To build an interesting, self sustaining network, where people can express themselves fully, and understand each other.
The features I’m suggesting would benefit everyone: a decent view of trending topics/posts/tags; mod-controlled tags; stuff like that. Most users would find them helpful, but a few could use it to build a livelihood that others value.
- Comment on The Fediverse Isn’t the Future. It’s the Present We’ve Been Denied. 2 months ago:
The unix surrealism Lemmite is awesome. They deserve my donations. Saying that people shouldn’t be able to use the platform to express themselves rejects a whole bunch of people.
- Comment on The Fediverse Isn’t the Future. It’s the Present We’ve Been Denied. 2 months ago:
Now, I also think that the monymaker needing to serve millions of people can go and do that elsewhere.
That’s the issue. If we’re gonna get evil tech bros out of our human interactions, we need to build a platform that doesn’t reject people who like to eat.

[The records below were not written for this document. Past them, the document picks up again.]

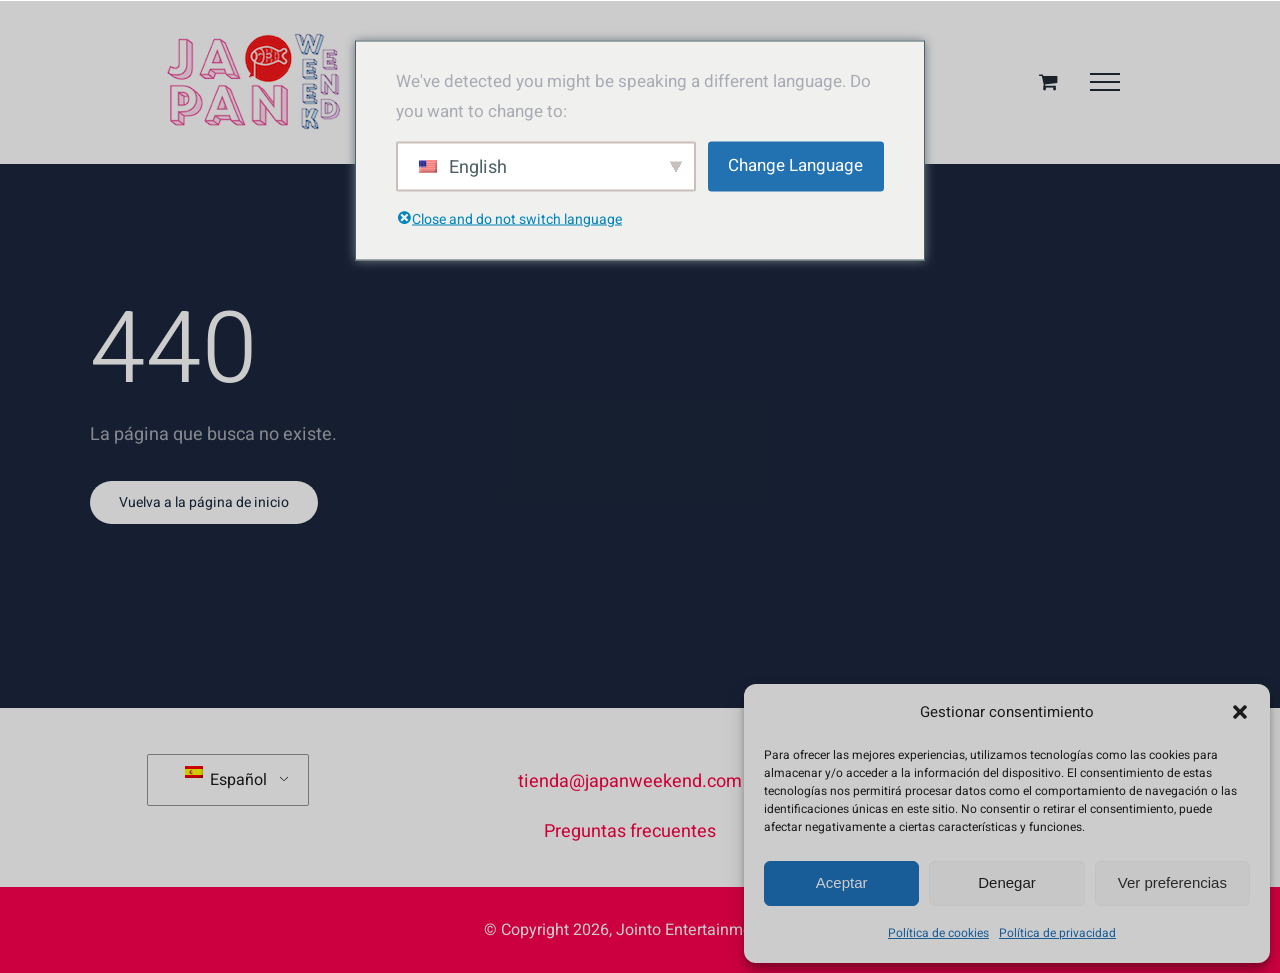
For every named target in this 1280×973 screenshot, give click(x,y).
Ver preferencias (1172, 882)
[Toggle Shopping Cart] (1048, 81)
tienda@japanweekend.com (630, 781)
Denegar (1007, 882)
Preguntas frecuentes (630, 831)
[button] (1240, 712)
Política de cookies (938, 933)
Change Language (795, 165)
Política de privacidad (1057, 933)
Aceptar (842, 882)
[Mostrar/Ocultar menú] (1105, 82)
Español (226, 779)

Journalists need to get access to sources, and want to see when events are happening.
Documentary creators want a way to create interesting and useful videos that will earn them a living.
Streamers want a platform that can serve a bunch of users with near-realtime (okay, just fast) interactions.
That’s what OP’s link is missing: being able to use a platform to do your preferred job is one of the things that makes a platform compelling. Until we have that, we’re rejecting a big part of our audience.
- Comment on The Fediverse Isn’t the Future. It’s the Present We’ve Been Denied. 2 months ago:
The fediverse won’t succeed just because it’s better. It will succeed if and only if people choose it.
Part of that is making it monetizable. Influencers can build huge followings (and make some cash) because existing platforms recommend their content to other users.
Mastodon devs have chosen not to provide recommendations and quote posts. That’s reasonable, but it reduces the utility of the platform, and it cedes space to Twitter & co.
To my knowledge, the only creator that’s exclusive to Lemmy is the unix surrealism author. Until it’s easy to monetize content, we’re gonna have a hard time attracting creators, and a hard time attracting users.